記念すべき第一回目となる受賞作品の選評を掲載いたします。受賞者の2組には、2014年度に、3331を舞台に単独公演を実施していただく予定です。

<講評会実施日>
2013年10月20日(日) 13:00~19:30
ゲスト審査員/伊藤ガビンさん、岸野雄一さん、桜井 順さん

岸野雄一 賞:海藻姉妹 「海藻サラダ」

選評:岸野雄一(スタディスト)
これまで審査員というような、選出にたずさわる役目を断ってきた私が、今回なぜ引き受けたかというと、講評会というイベントが白紙に近い状態でスタートした事から、自分が企画のアイデアを出して参加できる要素が多かった事。そして優秀作品を選出するのではなく、自分の名前が冠された賞を授与するという形式であったことからです。上記の理由により、とてもフレッシュな気持ちで参加できました。とにかく第一回目というのは特別な意味があって、大抵のコンテストって、固定されたイメージが先行してあるものですが、本当に多種多様な応募者による表現を目の当たりにする貴重な経験となりました。昨今、音楽界はジャンルの棲み分けが加速し、それがつまらなさの一因になっています。願わくばこの千代田芸術祭・音部門は、それを打破するような機能を担い続けて欲しいと思っています。

桜井 順 賞:野村洋祐 「NOMURA YOU」

選評:桜井順(作曲家/作詞家)
え−、27人(組)のパフォ−マンス、それぞれそれなりに、オモシロかった。ま、当然ながら、ほとんどが、囓りかけリンゴ印のラップトップ頼り。ソレを使いこなすデジタル・テクニックは、アナログ世代から見ればオドロキ。ただ、生まれた時からソレが日常の中に有る世代は、「コレハナニカ?」と自問する段階を省略して一気に馴染んでしまっている。
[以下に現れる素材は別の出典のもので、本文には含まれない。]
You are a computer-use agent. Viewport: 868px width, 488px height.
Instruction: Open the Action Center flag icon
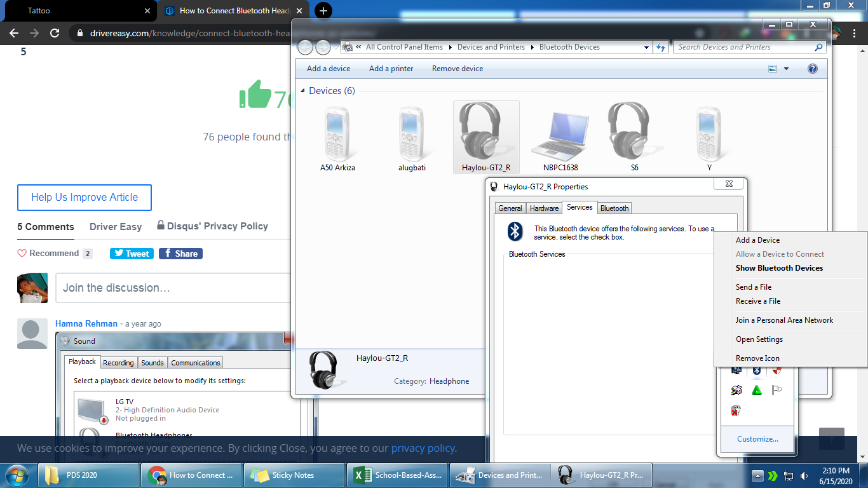pos(776,390)
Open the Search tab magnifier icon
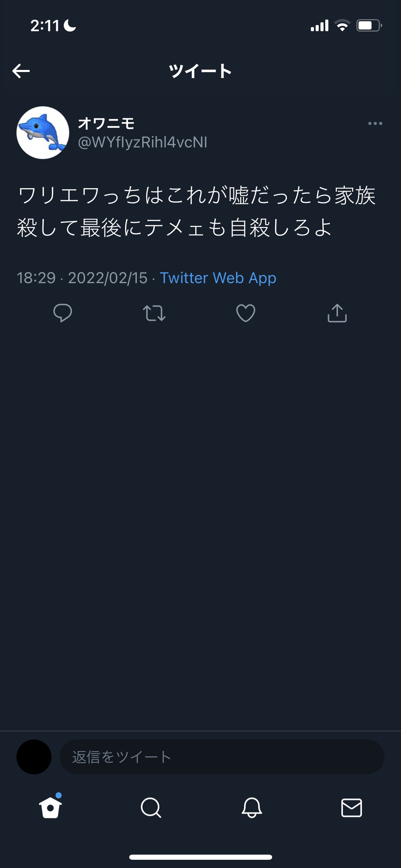Image resolution: width=401 pixels, height=868 pixels. (x=151, y=808)
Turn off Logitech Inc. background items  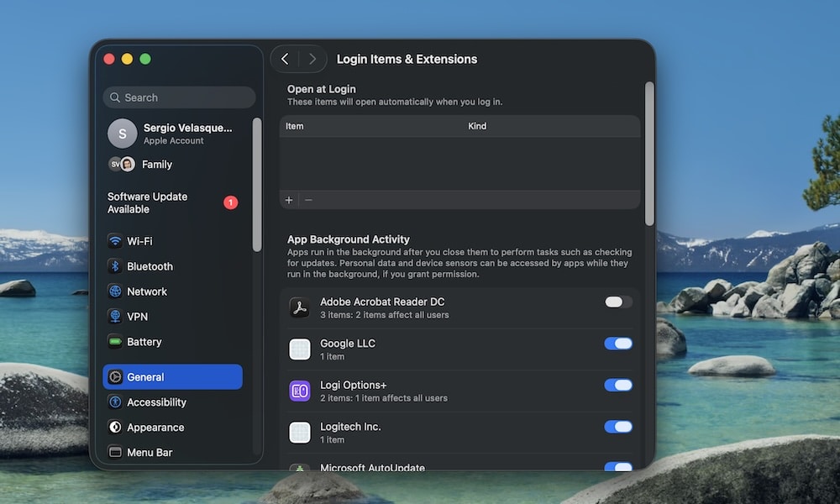[x=619, y=427]
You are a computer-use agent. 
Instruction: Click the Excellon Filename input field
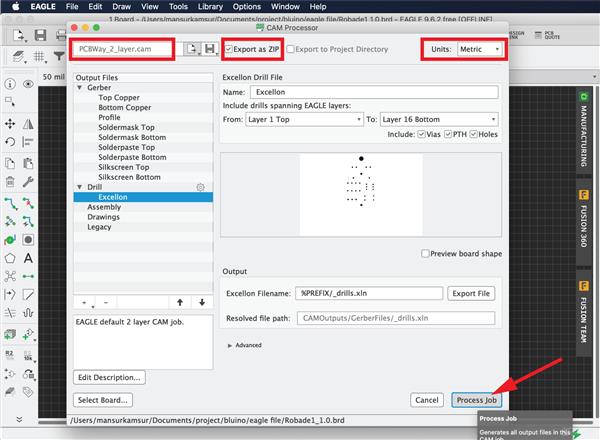tap(367, 293)
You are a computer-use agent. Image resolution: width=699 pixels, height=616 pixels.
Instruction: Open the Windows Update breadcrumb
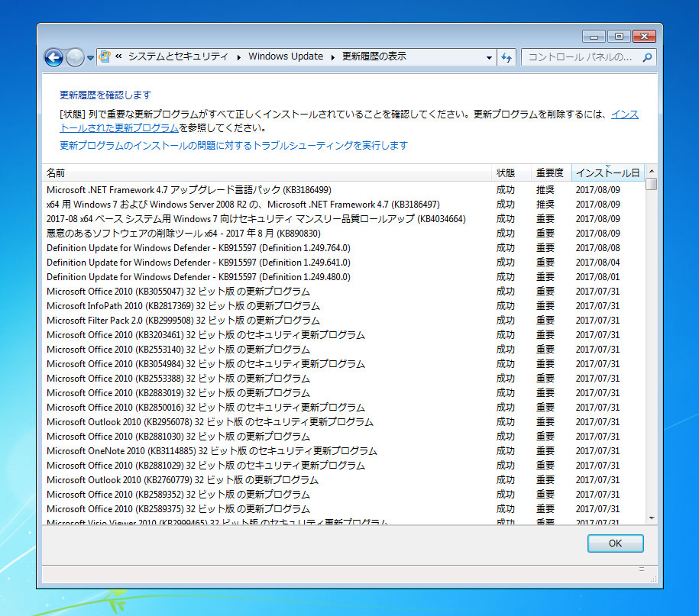coord(286,56)
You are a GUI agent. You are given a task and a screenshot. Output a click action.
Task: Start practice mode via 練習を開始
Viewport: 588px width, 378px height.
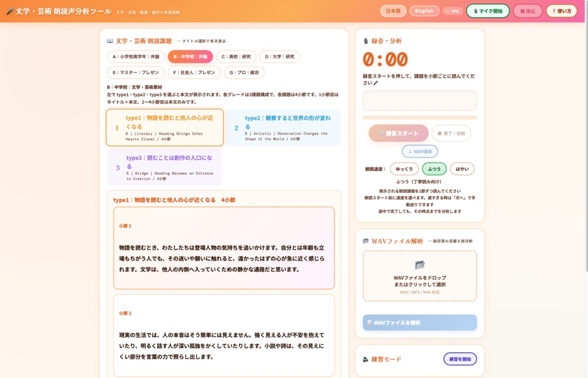point(459,359)
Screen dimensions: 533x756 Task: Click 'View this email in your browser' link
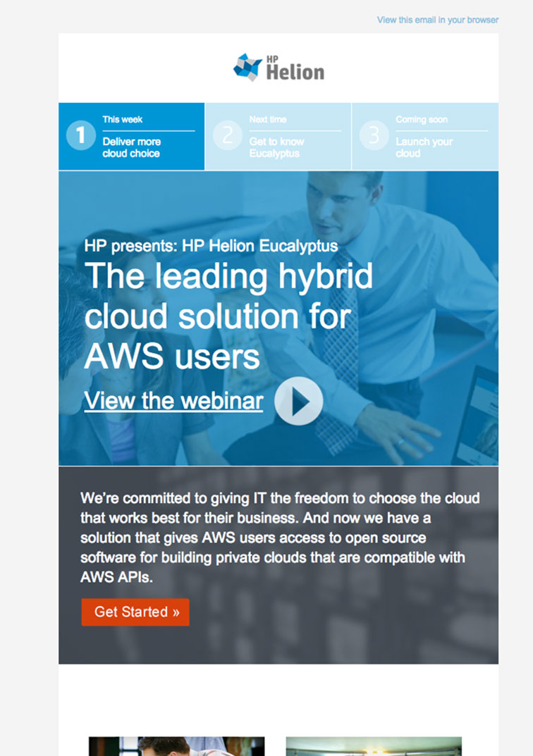click(438, 20)
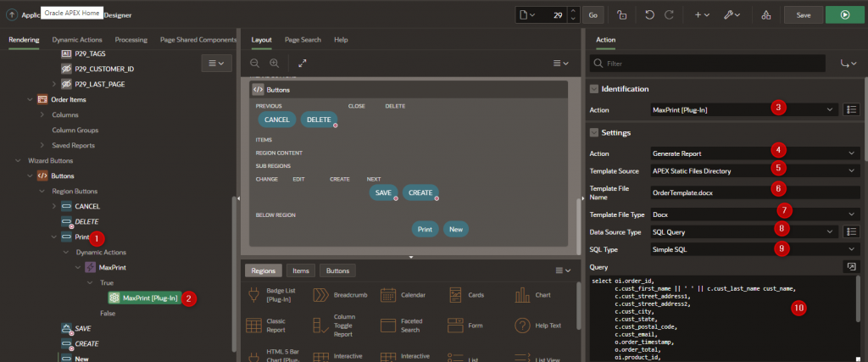The image size is (868, 362).
Task: Collapse the Settings section
Action: (594, 133)
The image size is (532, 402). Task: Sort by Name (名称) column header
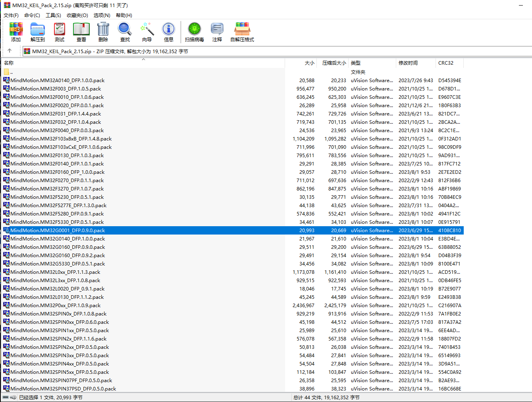pyautogui.click(x=9, y=63)
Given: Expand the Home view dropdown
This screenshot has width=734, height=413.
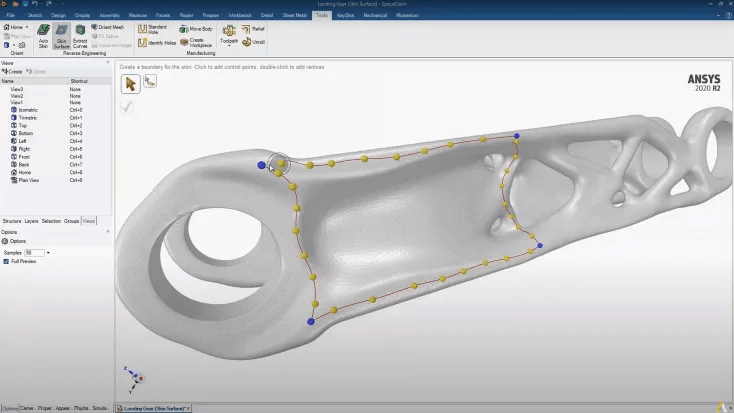Looking at the screenshot, I should [27, 27].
ソコがモンダイ。つまり、これはケイタイやスマホと一緒で、ニンゲンはメカを「使っている」つもりでも、実はメカ全体の「システム」に「コキ使われ」ているのではないか?という警戒心がまるで無い。これは、最近イロンナところで引用されることの多いジョ−ジ・オ−ウェルの「1984年」の世界のコワサにツナガル。そこから見ると、メカ頼りのパフォ−マンスはスベテ、音、乃至はオンガクとの「平和で中途半端」なナレアイに見えてくる。そんなところから、NO18 野村洋祐サンのかなりシツコイ「サウンド・インスタレ−ション」が、デジタル世界全体への自爆的テロ・アクションに見えてしまったのだ。恐らくはボクのオモイスゴシで、ご当人にはそんな意識は無かったのかもしれないが。でも、「ムイシキのイシキ」ほど強力なものは無い。次回ステ−ジでの健闘を祈る。